_What the exercise asks_. Each line of the material should be retyped without alteration.

_Provided information_.
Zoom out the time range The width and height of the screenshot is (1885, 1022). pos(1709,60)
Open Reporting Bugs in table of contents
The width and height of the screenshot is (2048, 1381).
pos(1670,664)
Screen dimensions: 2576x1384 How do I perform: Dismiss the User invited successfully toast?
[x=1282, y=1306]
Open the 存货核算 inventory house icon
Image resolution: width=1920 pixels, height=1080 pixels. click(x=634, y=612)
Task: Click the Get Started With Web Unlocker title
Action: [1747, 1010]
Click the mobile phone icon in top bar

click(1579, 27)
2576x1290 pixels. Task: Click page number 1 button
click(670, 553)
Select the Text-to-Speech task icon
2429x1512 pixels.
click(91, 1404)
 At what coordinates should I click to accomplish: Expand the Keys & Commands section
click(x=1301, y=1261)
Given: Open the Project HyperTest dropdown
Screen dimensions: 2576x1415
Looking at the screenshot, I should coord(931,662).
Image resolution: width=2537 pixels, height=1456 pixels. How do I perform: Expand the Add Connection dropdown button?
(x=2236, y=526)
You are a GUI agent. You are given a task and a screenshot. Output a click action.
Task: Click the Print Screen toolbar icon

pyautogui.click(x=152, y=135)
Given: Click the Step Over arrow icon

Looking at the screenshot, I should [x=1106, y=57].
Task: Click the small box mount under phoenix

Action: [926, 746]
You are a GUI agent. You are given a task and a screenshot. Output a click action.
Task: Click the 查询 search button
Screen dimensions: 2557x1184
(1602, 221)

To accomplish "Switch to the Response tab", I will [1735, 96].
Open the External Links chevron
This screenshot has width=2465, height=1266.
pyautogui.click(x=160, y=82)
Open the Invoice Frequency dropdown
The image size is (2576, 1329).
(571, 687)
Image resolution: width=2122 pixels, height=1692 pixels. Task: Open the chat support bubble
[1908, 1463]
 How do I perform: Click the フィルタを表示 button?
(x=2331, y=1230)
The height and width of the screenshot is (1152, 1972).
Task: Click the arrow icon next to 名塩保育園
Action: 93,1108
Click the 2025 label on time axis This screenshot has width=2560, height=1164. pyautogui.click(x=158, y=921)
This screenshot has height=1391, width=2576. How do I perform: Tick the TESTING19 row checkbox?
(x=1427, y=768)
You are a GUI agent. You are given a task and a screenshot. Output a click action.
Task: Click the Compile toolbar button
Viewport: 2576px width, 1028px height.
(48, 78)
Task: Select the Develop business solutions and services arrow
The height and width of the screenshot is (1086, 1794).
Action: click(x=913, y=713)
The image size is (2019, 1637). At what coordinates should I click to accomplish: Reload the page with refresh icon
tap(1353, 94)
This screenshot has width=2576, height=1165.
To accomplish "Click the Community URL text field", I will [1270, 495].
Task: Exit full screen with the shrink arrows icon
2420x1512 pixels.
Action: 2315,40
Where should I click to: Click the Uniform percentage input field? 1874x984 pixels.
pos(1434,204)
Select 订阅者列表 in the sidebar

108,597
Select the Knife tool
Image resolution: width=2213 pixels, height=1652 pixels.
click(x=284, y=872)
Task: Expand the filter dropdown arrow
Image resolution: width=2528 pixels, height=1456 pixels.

_Output below_.
Zoom out the time range The width and height of the screenshot is (1885, 1022). pos(1709,60)
Open Reporting Bugs in table of contents
The width and height of the screenshot is (2048, 1381).
pos(1670,664)
Screen dimensions: 2576x1384 How do I perform: Dismiss the User invited successfully toast?
[x=1282, y=1306]
Open the 存货核算 inventory house icon
Image resolution: width=1920 pixels, height=1080 pixels. click(x=634, y=612)
Task: Click the Get Started With Web Unlocker title
Action: [1747, 1010]
Click the mobile phone icon in top bar

click(1579, 27)
2576x1290 pixels. Task: Click page number 1 button
click(670, 553)
Select the Text-to-Speech task icon
2429x1512 pixels.
click(91, 1404)
 At what coordinates should I click to accomplish: Expand the Keys & Commands section
click(x=1301, y=1261)
Given: Open the Project HyperTest dropdown
Screen dimensions: 2576x1415
Looking at the screenshot, I should coord(931,662).
Image resolution: width=2537 pixels, height=1456 pixels. How do I perform: Expand the Add Connection dropdown button?
(x=2236, y=526)
You are a GUI agent. You are given a task and a screenshot. Output a click action.
Task: Click the Print Screen toolbar icon

pyautogui.click(x=152, y=135)
Given: Click the Step Over arrow icon

Looking at the screenshot, I should [x=1106, y=57].
Task: Click the small box mount under phoenix

Action: [926, 746]
You are a GUI agent. You are given a task and a screenshot. Output a click action.
Task: Click the 查询 search button
Screen dimensions: 2557x1184
(1602, 221)

To accomplish "Switch to the Response tab", I will [1735, 96].
Open the External Links chevron
This screenshot has width=2465, height=1266.
pyautogui.click(x=160, y=82)
Open the Invoice Frequency dropdown
The image size is (2576, 1329).
(571, 687)
Image resolution: width=2122 pixels, height=1692 pixels. Task: Open the chat support bubble
[1908, 1463]
 How do I perform: Click the フィルタを表示 button?
(x=2331, y=1230)
The height and width of the screenshot is (1152, 1972).
Task: Click the arrow icon next to 名塩保育園
Action: 93,1108
Click the 2025 label on time axis This screenshot has width=2560, height=1164. pyautogui.click(x=158, y=921)
This screenshot has height=1391, width=2576. How do I perform: Tick the TESTING19 row checkbox?
(x=1427, y=768)
You are a GUI agent. You are given a task and a screenshot. Output a click action.
Task: Click the Compile toolbar button
Viewport: 2576px width, 1028px height.
(48, 78)
Task: Select the Develop business solutions and services arrow
The height and width of the screenshot is (1086, 1794).
Action: click(x=913, y=713)
The image size is (2019, 1637). At what coordinates should I click to accomplish: Reload the page with refresh icon
tap(1353, 94)
This screenshot has width=2576, height=1165.
To accomplish "Click the Community URL text field", I will [1270, 495].
Task: Exit full screen with the shrink arrows icon
2420x1512 pixels.
Action: 2315,40
Where should I click to: Click the Uniform percentage input field? 1874x984 pixels.
pos(1434,204)
Select 订阅者列表 in the sidebar

108,597
Select the Knife tool
Image resolution: width=2213 pixels, height=1652 pixels.
click(x=284, y=872)
Task: Expand the filter dropdown arrow
Image resolution: width=2528 pixels, height=1456 pixels.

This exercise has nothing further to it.